RESTORATIVE CHALLENGE: A middle-aged male patient presented with a failing three-unit PFM bridge on teeth #6-8 (see Figure 1).
Restorative team: Brian Lindke, CDT, Beautiful Smiles by VIVIDX, Inc., and Tim Resuta, DDS, both of Atlanta, Georgia
Treatment plan: Preliminary study casts were made and sent to the laboratory. The casts were mounted, then evaluated to determine treatment options. The team decided to replace the existing bridge with a CZR PRESS bridge. At the laboratory's request, Dr. Resuta also prescribed a pressable veneer on tooth #9 to ensure a more predictable, esthetic outcome.
Noritake CZR PRESS was chosen because of its many indications. It can be pressed over zirconium frames, and simultaneously pressed as a veneer, using the same ingot, within the same pressing ring. The team determined that the bridge framework would be fabricated from 3M ESPE's Lava zirconium-oxide material. The framework ends at the bottom of the axial wall in preparation for a 360° pressed margin (see Figure 2). Pressing directly to the zirconium-oxide framework assures the best marginal fit and increases light transmission into the tooth and gingiva.

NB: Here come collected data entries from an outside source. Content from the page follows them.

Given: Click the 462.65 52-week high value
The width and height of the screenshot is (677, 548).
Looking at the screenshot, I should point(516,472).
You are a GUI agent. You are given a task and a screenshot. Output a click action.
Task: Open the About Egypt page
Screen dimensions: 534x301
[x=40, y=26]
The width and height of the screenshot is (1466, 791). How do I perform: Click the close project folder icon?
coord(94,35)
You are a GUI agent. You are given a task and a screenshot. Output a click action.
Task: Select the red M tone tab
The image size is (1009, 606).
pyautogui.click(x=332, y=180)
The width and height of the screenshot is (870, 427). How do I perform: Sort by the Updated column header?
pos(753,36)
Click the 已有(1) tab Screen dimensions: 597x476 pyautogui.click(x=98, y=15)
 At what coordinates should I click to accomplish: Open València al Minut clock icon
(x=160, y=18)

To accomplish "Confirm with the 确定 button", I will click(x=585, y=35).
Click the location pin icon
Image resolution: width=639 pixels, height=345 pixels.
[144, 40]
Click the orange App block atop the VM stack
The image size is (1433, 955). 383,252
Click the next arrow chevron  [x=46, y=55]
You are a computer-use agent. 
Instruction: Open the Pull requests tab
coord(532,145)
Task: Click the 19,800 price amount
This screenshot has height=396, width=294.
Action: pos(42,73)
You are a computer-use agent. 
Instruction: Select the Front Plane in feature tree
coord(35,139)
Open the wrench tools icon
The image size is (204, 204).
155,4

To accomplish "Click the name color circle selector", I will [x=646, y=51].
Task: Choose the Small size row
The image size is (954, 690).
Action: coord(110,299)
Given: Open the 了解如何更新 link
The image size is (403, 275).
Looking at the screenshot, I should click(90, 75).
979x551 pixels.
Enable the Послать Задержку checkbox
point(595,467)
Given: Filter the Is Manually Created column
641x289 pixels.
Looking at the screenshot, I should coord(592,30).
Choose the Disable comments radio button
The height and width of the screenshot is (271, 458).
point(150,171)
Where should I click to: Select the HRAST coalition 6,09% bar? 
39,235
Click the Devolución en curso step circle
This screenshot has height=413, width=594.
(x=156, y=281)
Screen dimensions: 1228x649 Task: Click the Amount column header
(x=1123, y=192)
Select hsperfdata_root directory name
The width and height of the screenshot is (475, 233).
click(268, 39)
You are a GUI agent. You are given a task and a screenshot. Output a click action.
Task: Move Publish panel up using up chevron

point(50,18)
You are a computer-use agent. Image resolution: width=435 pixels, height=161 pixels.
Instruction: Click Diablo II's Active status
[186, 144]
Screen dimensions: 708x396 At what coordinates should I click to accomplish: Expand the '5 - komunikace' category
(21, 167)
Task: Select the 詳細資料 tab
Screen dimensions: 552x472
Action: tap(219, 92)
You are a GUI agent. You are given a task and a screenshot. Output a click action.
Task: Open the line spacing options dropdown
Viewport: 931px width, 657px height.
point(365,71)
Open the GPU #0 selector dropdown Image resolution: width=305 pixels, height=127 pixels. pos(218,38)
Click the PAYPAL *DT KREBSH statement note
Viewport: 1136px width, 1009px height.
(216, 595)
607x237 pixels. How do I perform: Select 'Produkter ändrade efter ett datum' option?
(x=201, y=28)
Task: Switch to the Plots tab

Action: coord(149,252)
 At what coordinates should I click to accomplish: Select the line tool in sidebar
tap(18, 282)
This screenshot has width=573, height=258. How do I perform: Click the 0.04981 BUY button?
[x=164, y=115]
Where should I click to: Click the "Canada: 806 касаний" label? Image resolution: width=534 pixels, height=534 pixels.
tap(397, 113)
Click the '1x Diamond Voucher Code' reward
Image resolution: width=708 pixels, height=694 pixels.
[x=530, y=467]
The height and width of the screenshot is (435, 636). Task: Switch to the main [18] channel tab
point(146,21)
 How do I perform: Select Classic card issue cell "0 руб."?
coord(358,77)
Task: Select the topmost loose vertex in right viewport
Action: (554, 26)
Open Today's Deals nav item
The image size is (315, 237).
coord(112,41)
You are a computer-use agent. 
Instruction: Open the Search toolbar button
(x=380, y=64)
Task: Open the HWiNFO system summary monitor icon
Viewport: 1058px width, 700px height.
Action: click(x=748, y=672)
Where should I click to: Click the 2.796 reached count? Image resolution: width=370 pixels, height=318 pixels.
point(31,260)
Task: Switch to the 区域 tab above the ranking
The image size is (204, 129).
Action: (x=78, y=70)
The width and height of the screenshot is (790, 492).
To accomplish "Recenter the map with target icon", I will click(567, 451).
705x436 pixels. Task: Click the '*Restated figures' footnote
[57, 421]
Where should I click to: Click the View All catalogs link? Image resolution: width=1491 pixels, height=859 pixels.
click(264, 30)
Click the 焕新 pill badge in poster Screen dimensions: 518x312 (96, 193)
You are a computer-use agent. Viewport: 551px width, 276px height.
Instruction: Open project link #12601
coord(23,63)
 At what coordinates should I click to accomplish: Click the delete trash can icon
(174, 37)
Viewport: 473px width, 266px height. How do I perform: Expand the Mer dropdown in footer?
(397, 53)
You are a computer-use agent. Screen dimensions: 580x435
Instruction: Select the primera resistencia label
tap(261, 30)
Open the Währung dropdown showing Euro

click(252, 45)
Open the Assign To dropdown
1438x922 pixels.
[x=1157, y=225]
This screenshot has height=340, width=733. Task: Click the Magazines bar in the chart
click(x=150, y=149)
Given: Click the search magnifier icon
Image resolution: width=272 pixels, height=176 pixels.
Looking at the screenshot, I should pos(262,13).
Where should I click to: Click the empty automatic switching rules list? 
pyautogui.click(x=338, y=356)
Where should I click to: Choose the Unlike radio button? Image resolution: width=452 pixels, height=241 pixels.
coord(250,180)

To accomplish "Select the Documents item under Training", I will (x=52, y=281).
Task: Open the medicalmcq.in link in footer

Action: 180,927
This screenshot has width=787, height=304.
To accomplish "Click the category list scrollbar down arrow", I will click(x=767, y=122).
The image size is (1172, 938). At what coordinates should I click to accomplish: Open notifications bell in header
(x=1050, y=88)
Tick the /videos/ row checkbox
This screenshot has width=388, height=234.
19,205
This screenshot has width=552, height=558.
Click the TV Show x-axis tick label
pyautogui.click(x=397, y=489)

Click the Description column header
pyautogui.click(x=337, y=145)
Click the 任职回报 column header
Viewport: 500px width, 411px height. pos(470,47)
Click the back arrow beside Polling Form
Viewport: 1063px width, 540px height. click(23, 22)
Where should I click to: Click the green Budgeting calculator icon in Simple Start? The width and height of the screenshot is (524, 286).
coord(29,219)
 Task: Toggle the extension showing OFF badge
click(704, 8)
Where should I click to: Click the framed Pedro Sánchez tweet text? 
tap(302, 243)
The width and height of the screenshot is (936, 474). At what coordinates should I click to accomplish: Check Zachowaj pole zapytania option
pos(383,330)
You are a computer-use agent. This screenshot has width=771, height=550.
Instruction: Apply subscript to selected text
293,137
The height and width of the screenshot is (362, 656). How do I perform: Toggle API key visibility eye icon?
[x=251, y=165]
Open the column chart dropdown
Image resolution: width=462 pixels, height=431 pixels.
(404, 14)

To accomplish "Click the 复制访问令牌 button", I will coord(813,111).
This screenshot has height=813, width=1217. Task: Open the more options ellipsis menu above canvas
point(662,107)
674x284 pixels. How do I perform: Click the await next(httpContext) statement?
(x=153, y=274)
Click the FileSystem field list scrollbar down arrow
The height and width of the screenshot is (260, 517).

Case study: Dr. Resuta removed the existing PFM bridge and prepared #9 for a pressable veneer.
Brian Lindke sent the master model and opposing model to Lab Solutions in Atlanta for fabrication of the Lava framework. Upon receipt at Vividx, Lindke thoroughly inspected the frame for form, including pontic placement/size, connector placement/size, material thickness and color. He used Noritake Crack Finder, a liquid ink, to ensure there were no cracks.
The framework was selectively modified to assure optimum thickness of the press material, and sandblasted with 50µ aluminum-oxide at 30 psi to produce a surface more conducive to accepting the bond layer of ceramic.
Lindke applied Shade Base Stain--a micro-particle-sized, colored, translu-cent ceramic--to the frame to ensure ultimate wetting of the ceramic to the zirconium oxide and increased bond strength (see Figure 3). Because Shade Base Stain is colored and translucent, he used it to further boost chroma and control value at the framework level. He then weighed the zirconium framework; this weight would be needed later to determine how many ingots to use when pressing.
The zirconium oxide frame was placed on the working model and the margins were meticulously waxed around the framework to establish the final marginal fit. Next, wax was added over the framework to establish a definitive dentinal form. The veneer on #9 was also waxed to final dentinal form (see Figure 4). When the waxup was complete, sprues were added, and the bridge and veneer were weighed together. Finally, Lindke subtracted the framework weight from the total wax weight to determine the net weight/number of ingots for pressing.
The bridge and veneer were invested in the same ring with Noritake CZR PRESS Investment. Lindke selected a CZR PRESS LA1 (low translucency) ingot. After pressing and divesting, the restorations were cut-off and seated onto the master model; no internal adjustment was required.
To replicate the patient's natural tooth characterizations, Lindke used the Internal Live Stain technique; CZR Internal Stains were painted directly onto the pressed dentin and evaluated for placement and intensity. The stains were set by quick-firing at a low temperature with no hold time.
Enamel and Luster (opalescent) powders were used to finalize the anatomical contours of both the bridge and veneer (see Figure 5). Only one bake was required for the bridge and veneer because the dentinal form consisted of press ceramic, which facilitated a minimal enamel thickness and consequently afforded little shrinkage. The contacts were adjusted and the restorations were contoured, texturized, glazed and mechanically polished to the desired luster.
At the cementation appointment, Dr. Resuta, Lindke and the patient carefully evaluated the restorations for fit, form and function. The team determined that the case was both clinically and esthetically acceptable and restorations were seated (see Figure 6).